* **ASSIGNED TASK**: Below are some records. Set down exactly the line holding "This screenshot has height=198, width=370." and every later line through the end, omitting the pictures.

..............................

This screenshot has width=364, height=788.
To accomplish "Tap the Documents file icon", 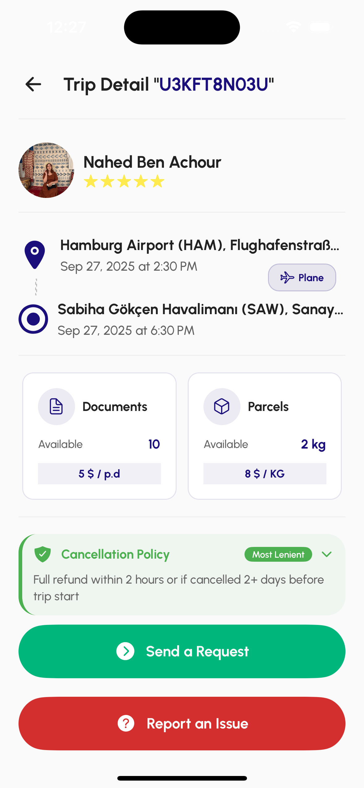I will pyautogui.click(x=56, y=406).
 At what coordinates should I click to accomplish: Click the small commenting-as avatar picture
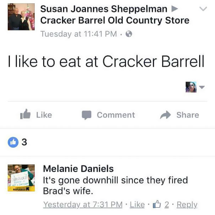click(x=191, y=87)
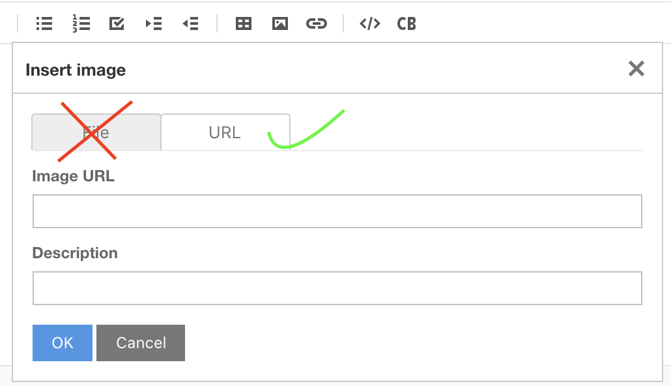The image size is (671, 386).
Task: Switch to the File tab
Action: tap(96, 132)
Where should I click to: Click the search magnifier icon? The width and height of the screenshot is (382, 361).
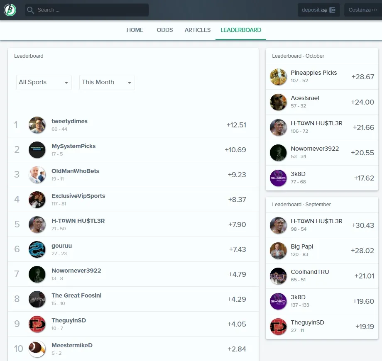pos(31,10)
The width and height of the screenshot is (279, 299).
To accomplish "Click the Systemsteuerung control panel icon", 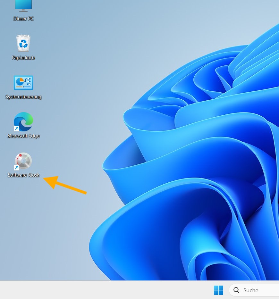I will [23, 83].
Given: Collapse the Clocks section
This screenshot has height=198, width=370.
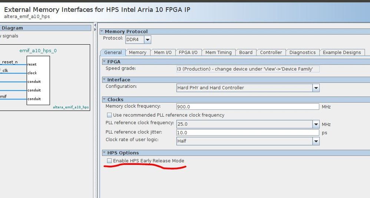Looking at the screenshot, I should click(105, 100).
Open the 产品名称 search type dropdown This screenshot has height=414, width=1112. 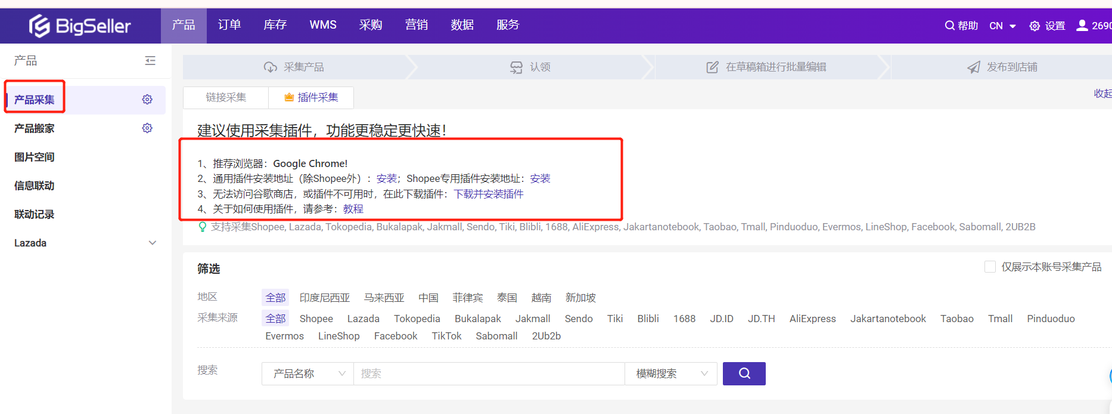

..............................

* **ANSWER SECTION**:
This screenshot has height=198, width=370.
Looking at the screenshot, I should click(105, 100).
Open the 产品名称 search type dropdown This screenshot has height=414, width=1112. 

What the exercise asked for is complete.